● **TEXTABSCHNITT**:
Das Erdbeben zerstörte die externe Stromversorgung des Atomreaktors. Dies ist einer der ernstesten Unfälle für ein Atomkraftwerk, und darum wird bei der Planung von Notfallsystemen besonderes Augenmerk auf einen „kompletten Stromausfall der Anlage“ gelegt. Die Energie wird zum Betreiben der Kühlwasserpumpen benötigt. Da das Kraftwerk abgeschaltet wurde, kann es selbst keine Elektrizität mehr produzieren.
Eine Stunde lang ging alles gut. Ein Satz Diesel- Notstromaggregate (und davon gibt es mehrere Sätze) sprang an und stellte die benötigte Elektrizität zur Verfügung. Dann traf der Tsunami ein, ebenfalls viel stärker als beim Bau des Kraftwerks geplant (siehe oben, Faktor 7). Der Tsunami zerstörte alle vorhandenen Notstromaggregate.

● **AUFGABE**: Setze den Textabschnitt über den Stromausfall im Atomkraftwerk nach seinem letzten Satz fort.

● **ERFASSTE DATEN**:
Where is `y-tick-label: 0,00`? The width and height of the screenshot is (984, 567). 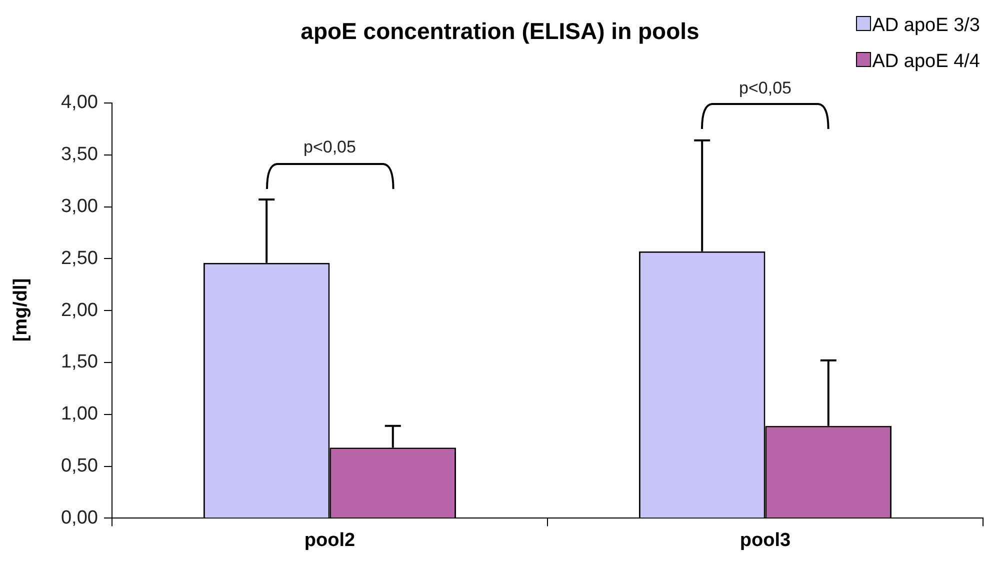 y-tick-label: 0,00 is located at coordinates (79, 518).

--

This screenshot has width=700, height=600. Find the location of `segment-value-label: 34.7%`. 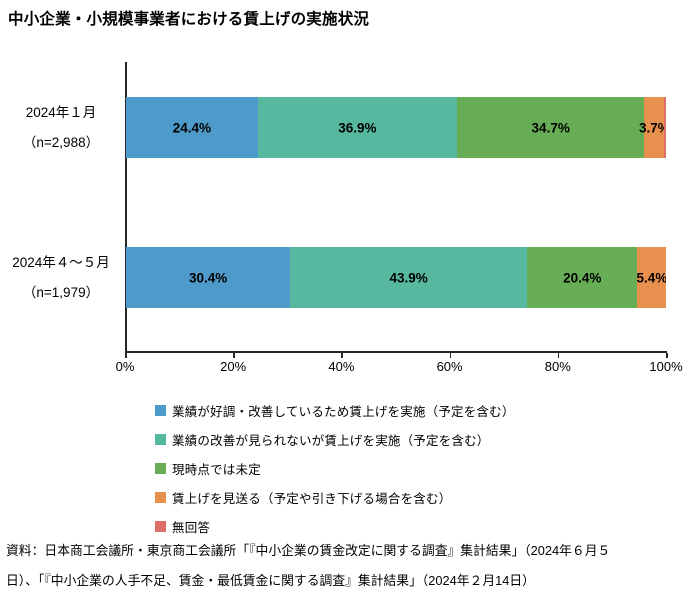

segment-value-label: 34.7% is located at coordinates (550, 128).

● **ANTWORT ZUR AUFGABE**:
Bei der Planung eines Atomkraftwerks folgen die Ingenieure einer Philosophie, die man „Verteidigung in der Tiefe“ nennt. Das bedeutet, daß man zunächst alles so baut, daß es der größten vorstellbaren Katastrophe widersteht und dann das Kraftwerk so auslegt, daß es dann immer noch ein Systemversagen (von dem man glaubte, daß es nie passieren könnte) nach dem anderen bewältigen kann. Ein Tsunami, der die Gesamte Notstromversorgung auf einmal ausschaltet, ist ein solches Szenario. Die letzte Linie der Verteidigung ist es, alles in den dritten Sicherheitsbehälter (siehe oben) zu packen, der alles, egal wie groß der Schlamassel ist, Steuerstäbe eingefahren oder ausgefahren, Kern geschmolzen oder nicht, innerhalb des Reaktors einschließt.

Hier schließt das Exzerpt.